Those who don’t think philosophy don’t live without philosophy – they live with an unthought philosophy
Some people say, “I am interested only in the here-and-now, in the visible and the tangible. I am not interested in philosophy.”
However, we all have some philosophy. In a nontechnical sense, philosophy refers to our worldview, and we all have some way of looking at the world. For most of us, that way is probably the contemporary culture’s default philosophy – materialism – which holds that matter is all that exists. The Bhagavad-gita (16.11) states that such materialists believe that sensual gratification is life’s ultimate purpose.
Dismissing philosophy as dealing only with invisible, abstract, remote concepts, materialists claim to enjoy only tangible, visible things. Actually however, even for enjoying the visible, they rely on the invisible. For enjoying sensual pleasures, they use technology, and technology is based on science, which operates by looking beyond visible phenomena to invisible theoretical constructs to explain those phenomena.

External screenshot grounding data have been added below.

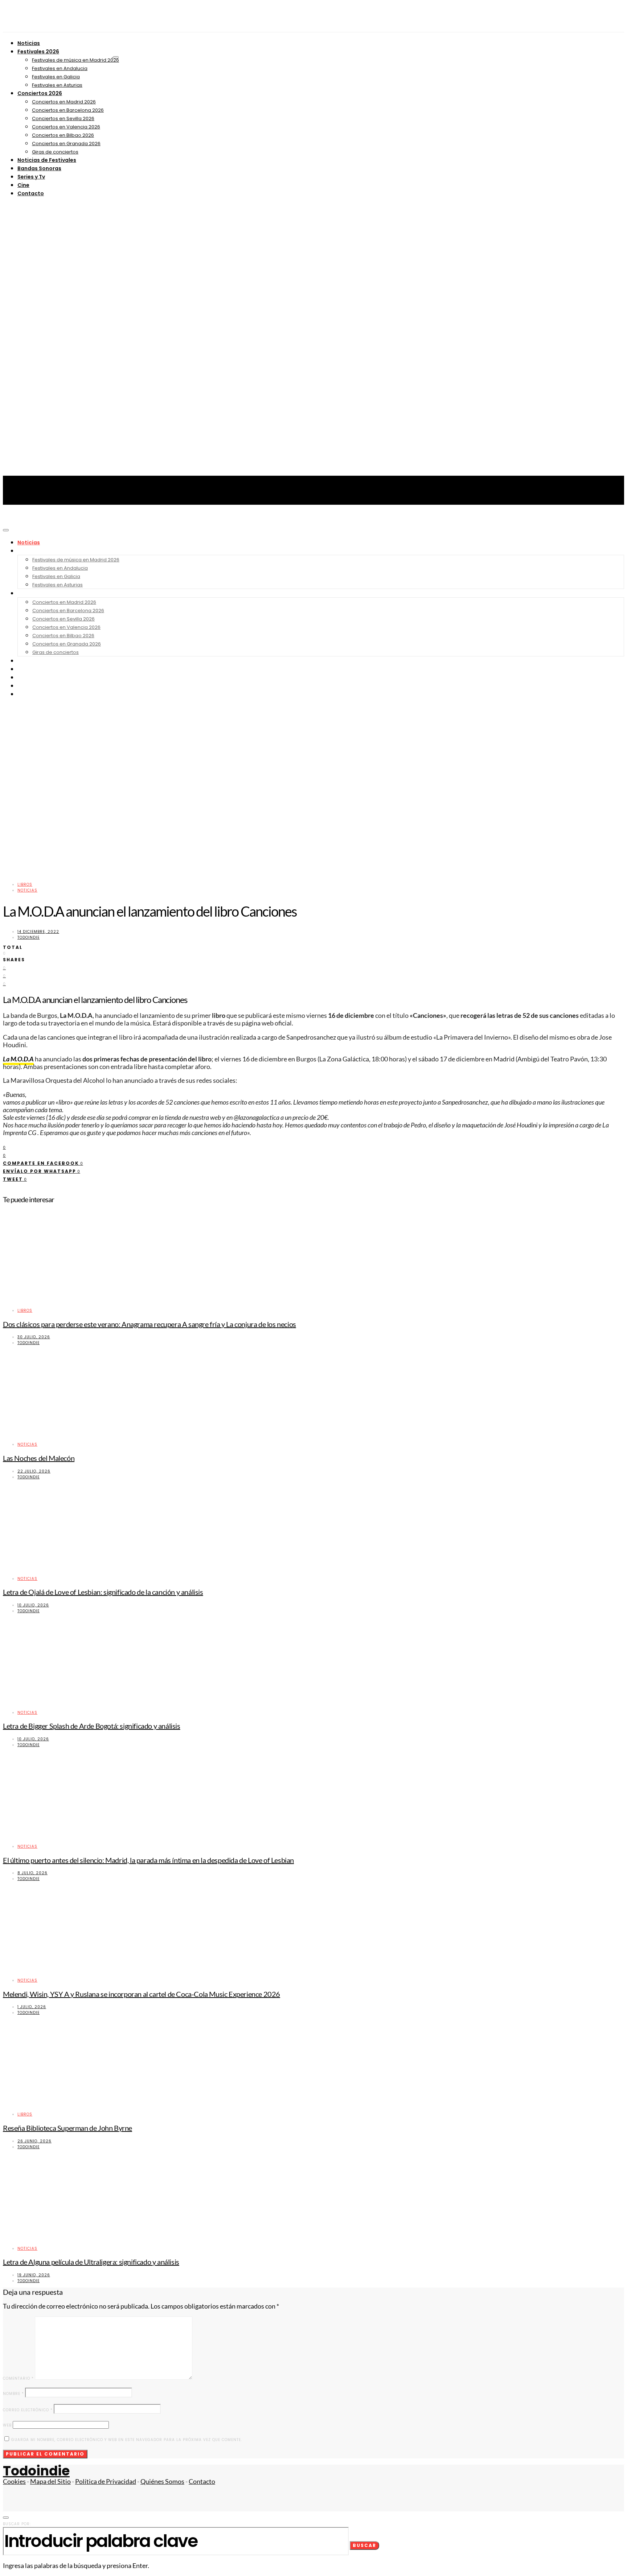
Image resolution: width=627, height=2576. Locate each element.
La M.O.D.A (18, 1059)
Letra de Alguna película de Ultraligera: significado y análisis (91, 2261)
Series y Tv (31, 176)
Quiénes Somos (162, 2481)
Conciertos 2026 (39, 93)
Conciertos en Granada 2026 (66, 143)
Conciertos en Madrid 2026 (64, 101)
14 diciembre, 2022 (38, 931)
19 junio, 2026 (33, 2275)
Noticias (28, 43)
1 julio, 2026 (31, 2007)
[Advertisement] (313, 573)
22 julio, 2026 (33, 1471)
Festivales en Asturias (57, 85)
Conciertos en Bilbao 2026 (63, 135)
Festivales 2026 (38, 51)
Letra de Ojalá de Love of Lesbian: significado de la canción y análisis (103, 1592)
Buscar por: (17, 2524)
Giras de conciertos (55, 151)
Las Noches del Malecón (38, 1458)
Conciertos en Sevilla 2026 (63, 118)
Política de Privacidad (105, 2481)
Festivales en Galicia (56, 76)
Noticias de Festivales (46, 160)
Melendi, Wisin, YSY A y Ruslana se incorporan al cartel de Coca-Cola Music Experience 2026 (141, 1994)
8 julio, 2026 (32, 1873)
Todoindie (28, 937)
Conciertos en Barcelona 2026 (68, 110)
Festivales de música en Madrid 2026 (75, 60)
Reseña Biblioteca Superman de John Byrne (67, 2128)
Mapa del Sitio (50, 2481)
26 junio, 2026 (34, 2141)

And the more advanced the science, the more abstract are its theoretical constructs. For example, much of quantum physics makes no sense in terms of the visible. So, even within a materialistic worldview, the visible is inextricably linked with the invisible.
When we uncritically default to such an internally inconsistent form of materialism, we end up with an unthought philosophy – unthought not in the sense that no one has ever thought of it before, but in the sense that we haven’t arrived at it through careful thinking.
Given that we can’t live without philosophy, it’s better to think carefully about it. The Bhagavad-gita offers a majestic God-centered spiritual philosophy that explains both the visible and the invisible worlds, as well as their inter-relation. Additionally, it provides time-honored guidelines for living harmoniously in the visible world and progressing towards the invisible world, wherein are fulfilled forever our deepest aspirations for enduring meaning and joy.